Ms. Stewart, the lawyer who was convicted last week of five felonies, will be disbarred and faces up to 30 years in jail. She represented Sheikh Omar Abdel Rahman, not exactly a sympathetic character. He is the leader of the Islamic Group, a terrorist organization that plotted the assassination of President Hosni Mubarak of Egypt and masterminded the 1993 bombing of the World Trade Center.
He was sentenced in 1996 to life in prison. When Ms. Stewart sought to visit her client in jail, prison officials required her to sign an affirmation that she would abide by special rules requiring that she communicate with the sheikh only about legal matters. The rules also forbade her from passing messages to third parties, like the news media. Yet the jury found that Ms. Stewart frequently made gibberish comments in English to distract prison officials who were trying to record the conversation between the sheikh and his interpreter, and that she "smuggled" messages from her jailed client to his followers.

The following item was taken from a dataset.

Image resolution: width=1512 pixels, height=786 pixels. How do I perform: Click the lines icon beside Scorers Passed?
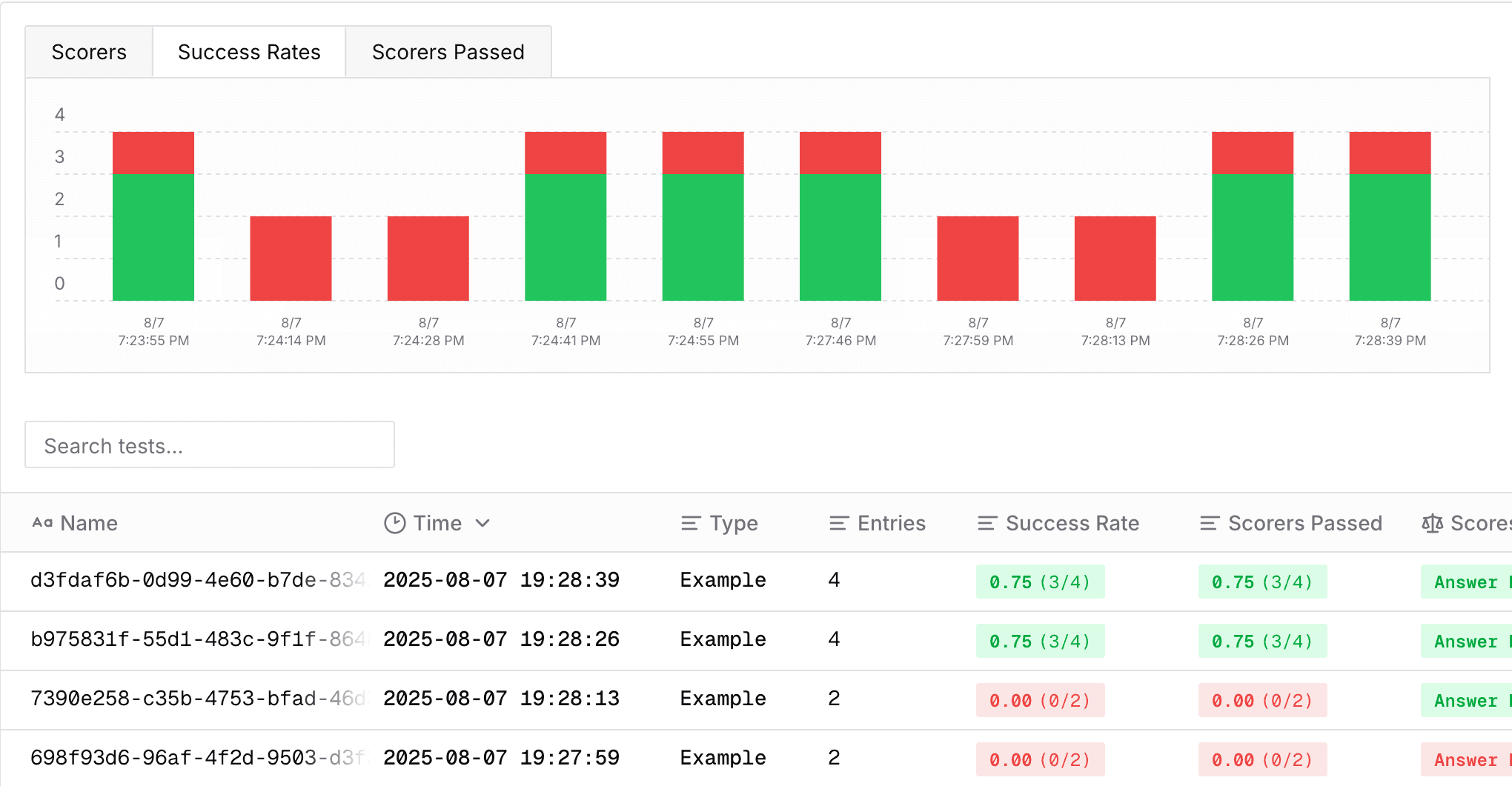(x=1209, y=524)
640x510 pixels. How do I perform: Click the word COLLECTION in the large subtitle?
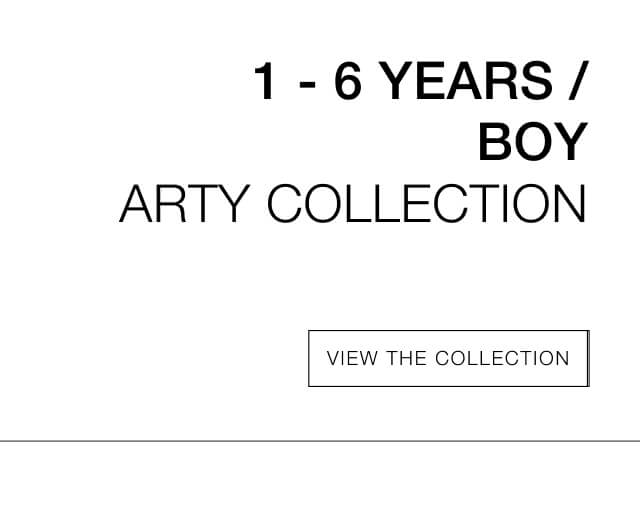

But if the federal government had followed the law, Ms. Stewart would never have been required to agree to these rules to begin with. Just after 9/11, Attorney General John Ashcroft gave himself the power to bypass the lawyer-client privilege, which every court in the United States has upheld, and eavesdrop on conversations between prisoners and their lawyers if he had reason to believe they were being used to "further facilitate acts of violence or terrorism." The regulation became effective immediately.
In the good old days, only Congress could write federal criminal laws. After 9/11, however, the attorney general was allowed to do so. Where in the Constitution does it allow that?
Mr. Ashcroft's rules, with their criminal penalties, violate the Sixth Amendment, which grants all persons the right to consult with a lawyer in confidence. Ms. Stewart can't effectively represent her clients - no lawyer can - if the government listens to and records privileged conversations between lawyers and their clients. The threat of a government prosecution would loom over their meetings.